» **What is expected**:
Reproduce the material word for word, starting at its first line and stopping after the line that contains "material [716, 407]". Leave out the pictures.
:: Extracted records ::
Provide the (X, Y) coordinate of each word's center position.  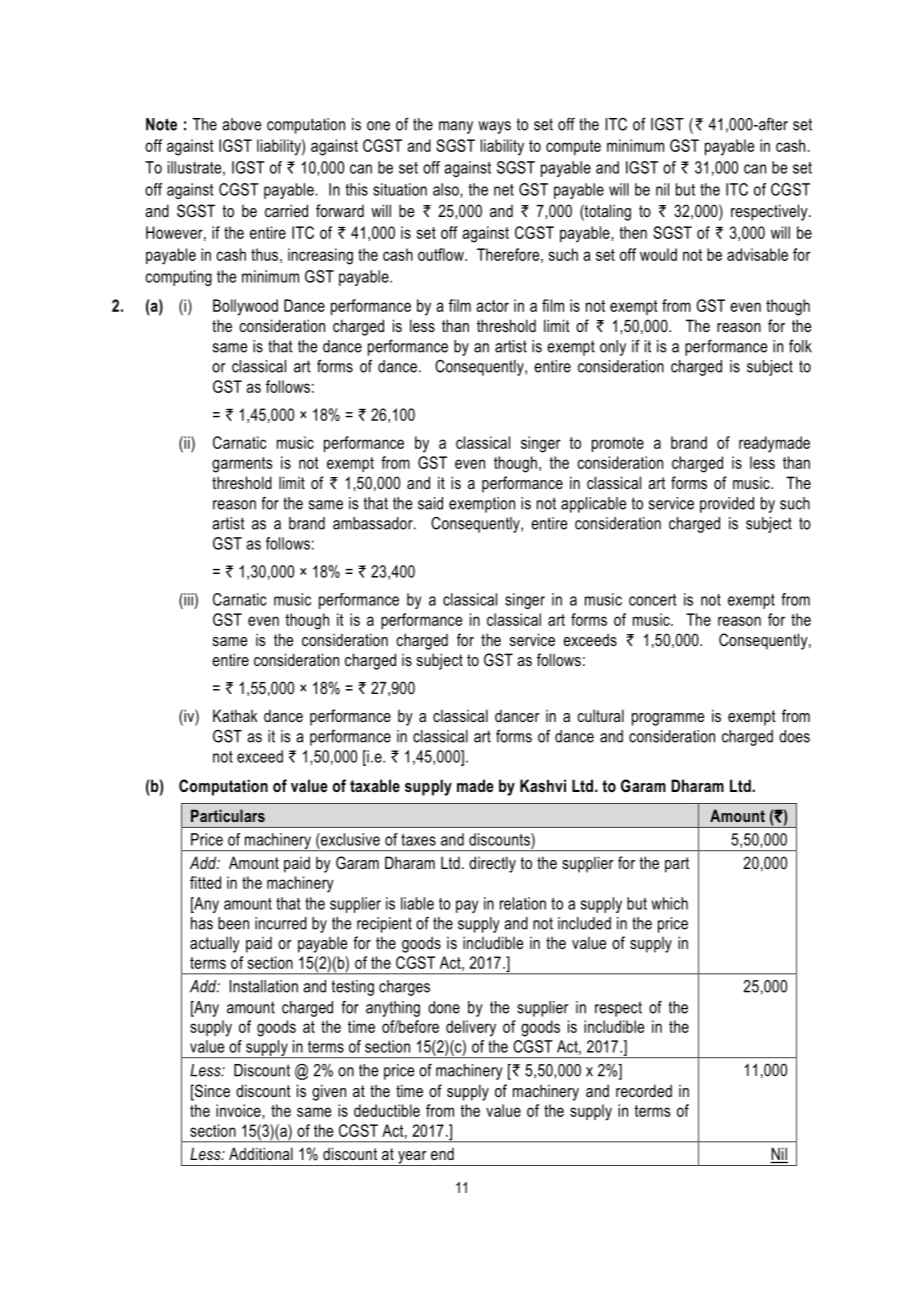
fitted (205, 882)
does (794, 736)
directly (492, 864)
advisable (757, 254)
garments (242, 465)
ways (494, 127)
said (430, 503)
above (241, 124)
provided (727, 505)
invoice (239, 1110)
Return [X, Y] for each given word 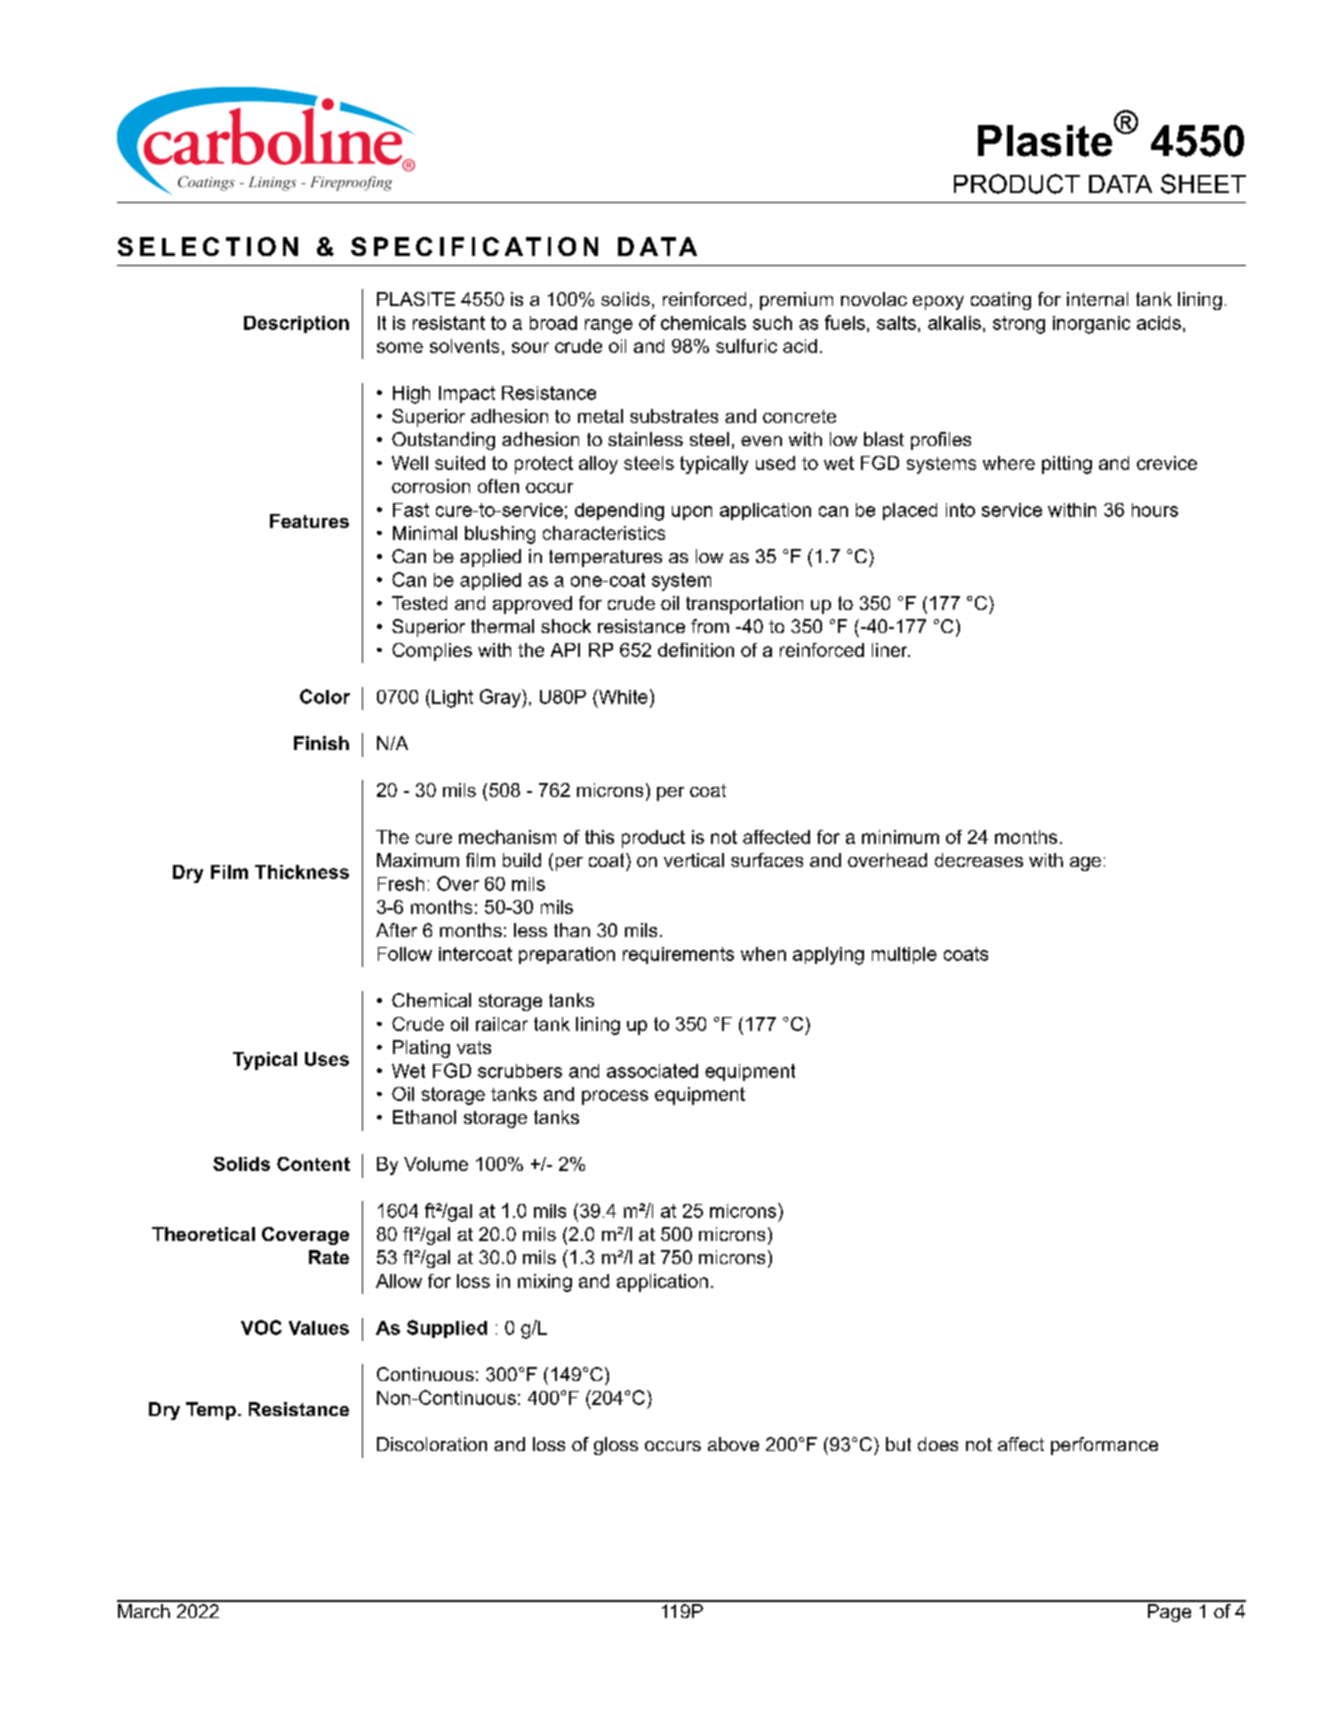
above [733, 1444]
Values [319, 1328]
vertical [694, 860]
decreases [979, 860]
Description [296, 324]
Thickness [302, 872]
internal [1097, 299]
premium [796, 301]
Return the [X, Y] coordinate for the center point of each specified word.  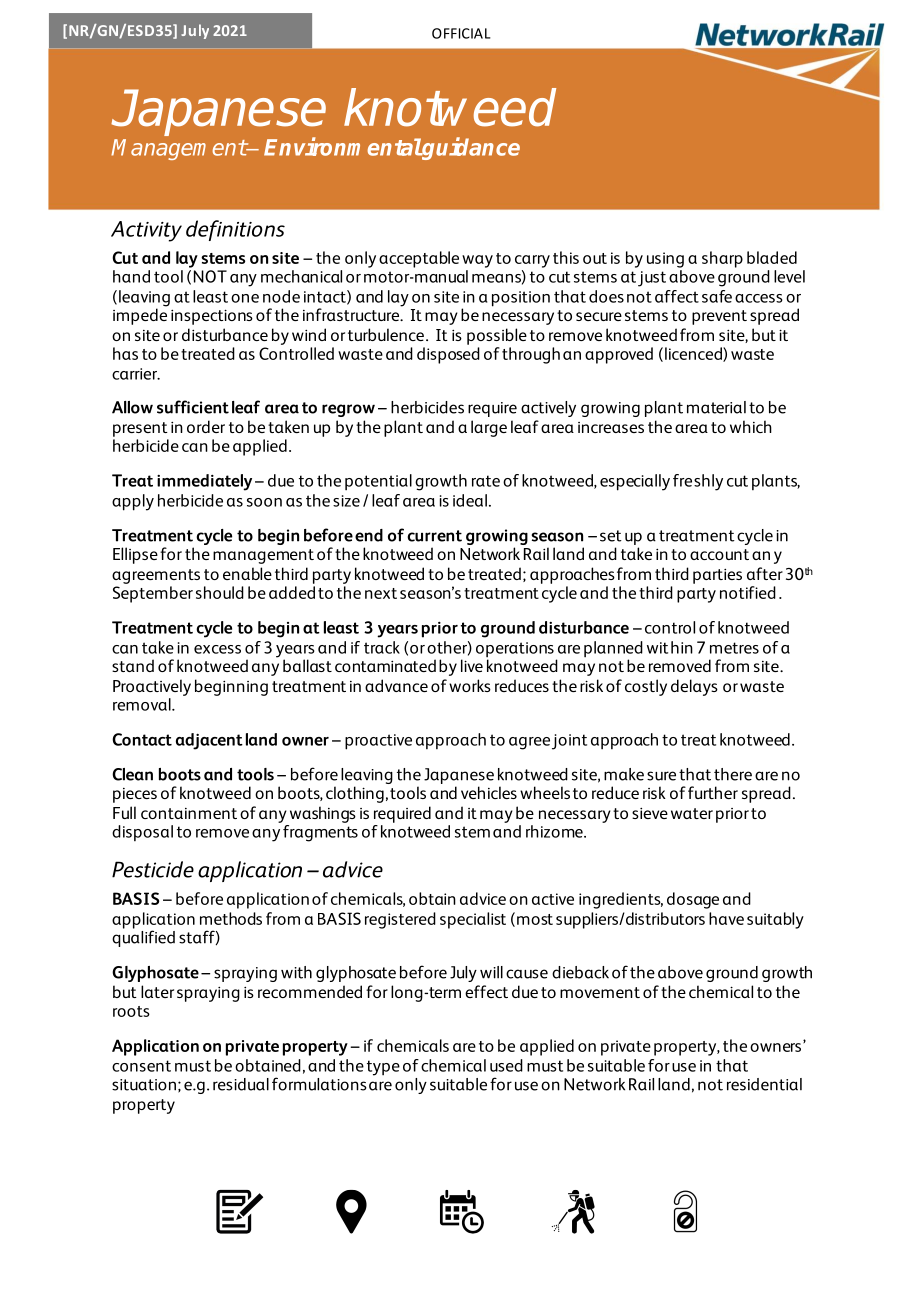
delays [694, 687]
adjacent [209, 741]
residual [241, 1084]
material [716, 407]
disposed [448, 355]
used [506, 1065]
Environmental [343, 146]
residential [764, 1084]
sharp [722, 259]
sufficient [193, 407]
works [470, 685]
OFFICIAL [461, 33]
:::
» **Full answer**:
Provide the (X, Y) coordinate of each word's center position.  
fitted (205, 882)
does (794, 736)
directly (492, 864)
advisable (757, 254)
garments (242, 465)
ways (494, 127)
said (430, 503)
above (241, 124)
provided (727, 505)
invoice (239, 1110)
Return [X, Y] for each given word 
above [733, 1444]
Values [319, 1328]
vertical [694, 860]
decreases [979, 860]
Description [296, 324]
Thickness [302, 872]
internal [1097, 299]
premium [796, 301]
Return the [X, Y] coordinate for the center point of each specified word.  
delays [694, 687]
adjacent [209, 741]
residual [241, 1084]
material [716, 407]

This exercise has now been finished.